A Matignon, emmené par Dominique Ambiel -son “gourou” en communication dont il devra se séparer pour une affaire de moeurs- et par son goût du contact, des poignées de mains, des estrades, il multiplie les apparitions sur les plateaux de télévision -jusque sur la chaîne des jeunes M6- et les déplacements sur le terrain. 

Mais très vite aussi, le message se brouille et les Français se lassent, inquiets et mécontents des résultats en matière d’emploi et de pouvoir d’achat. 

Les “raffarinades”, autant de petites phrases chocs, à l’emporte-pièce (“Notre route est droite, mais la pente est forte”, “l’humanisme est aussi un féminisme”…) deviennent peu à peu son image de marque mais aussi une de ses faiblesses, au point que certaines lui reviennent comme un boomerang, telles “la France d’en bas” ou “l’esprit de mai”. 

Derrière son apparente bonhomie se cache toufefois un homme politique rusé, voire matois, fin tacticien, et un fort tempérament, prompt à encaisser les coups et à les rendre. 

Confronté à une canicule meurtrière, suivie d’une décision très mal acceptée sur le Lundi de Pentecôte, à de lourdes défaites électorales et à des ministres frondeurs, M. Raffarin résiste, fort du soutien présidentiel et armé de son esprit de “mission”. 
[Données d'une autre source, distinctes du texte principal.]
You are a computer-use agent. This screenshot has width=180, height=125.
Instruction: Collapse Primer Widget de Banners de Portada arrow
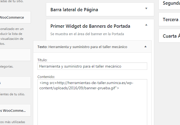[146, 25]
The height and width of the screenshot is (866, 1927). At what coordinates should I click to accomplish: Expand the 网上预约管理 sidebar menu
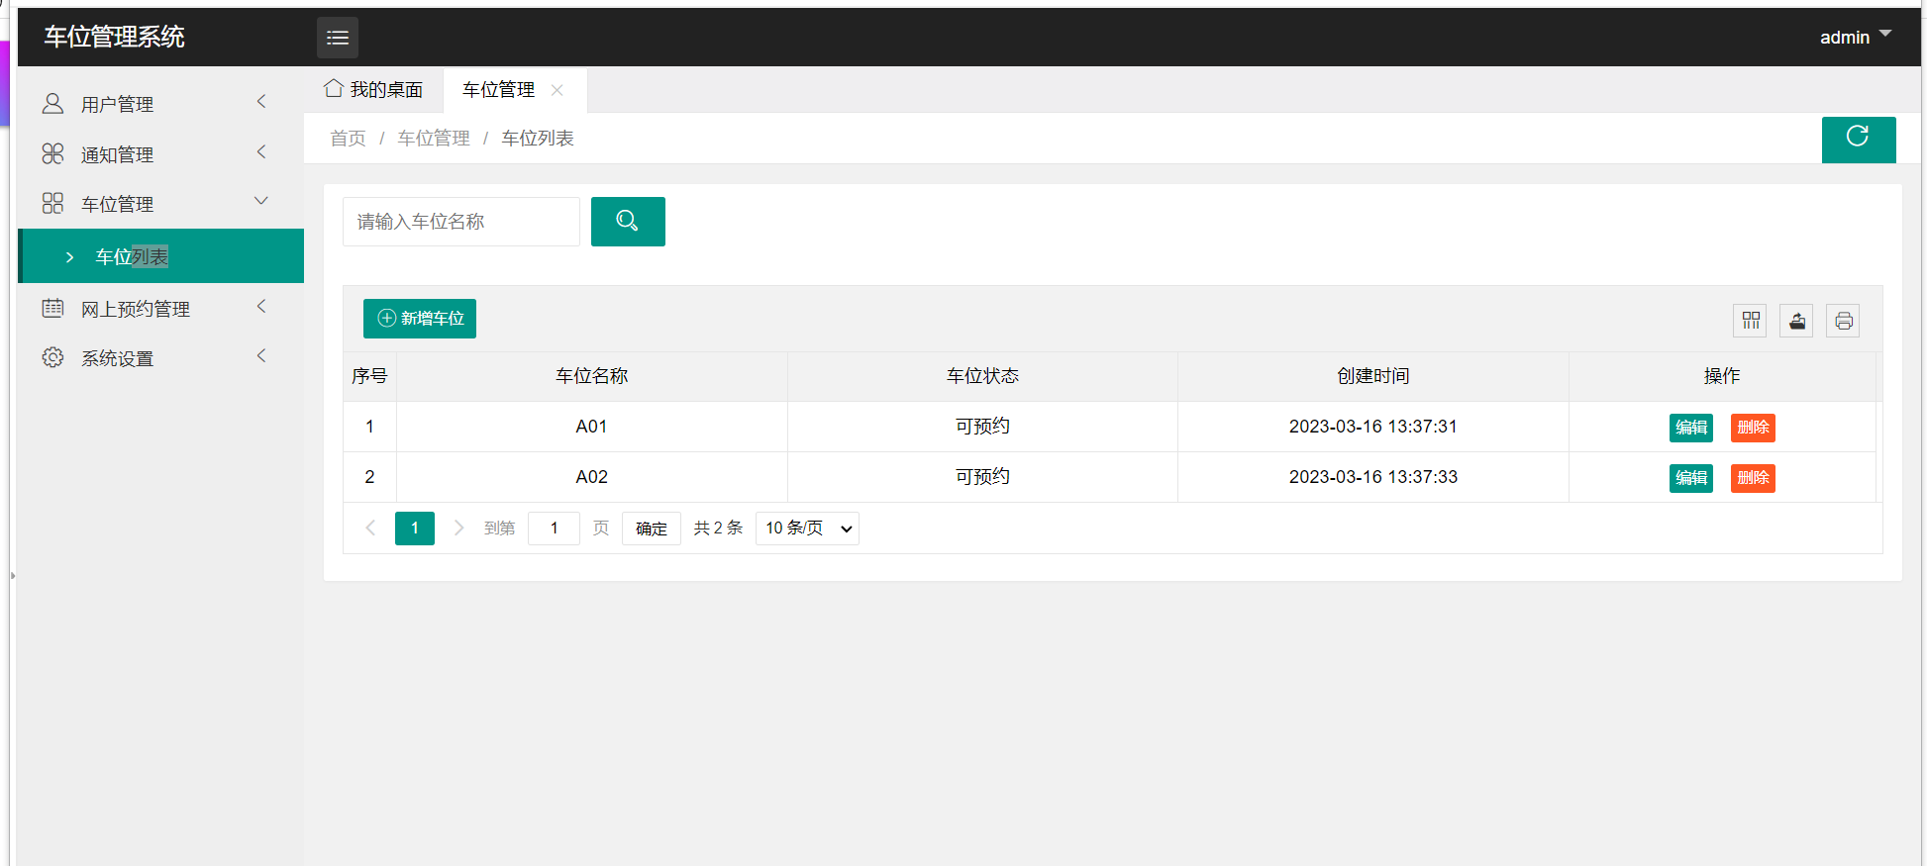(153, 309)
Malgré une impopularité record, une économie à contre-courant et des médias qui prédisent régulièrement son départ, le “Pompidou poitevin” ne paraît jamais désarçonné. 

La force en politique, selon lui, c’est de ne pas avoir “peur” que l’aventure “s’arrête”. “Durer et endurer”, a-t-il coutume de clamer, fidèle au conseil prodigué en 2002 par Raymond Barre. Une devise qu’il aura fait sienne, jusqu’au bout de ses 1.122 jours à Matignon.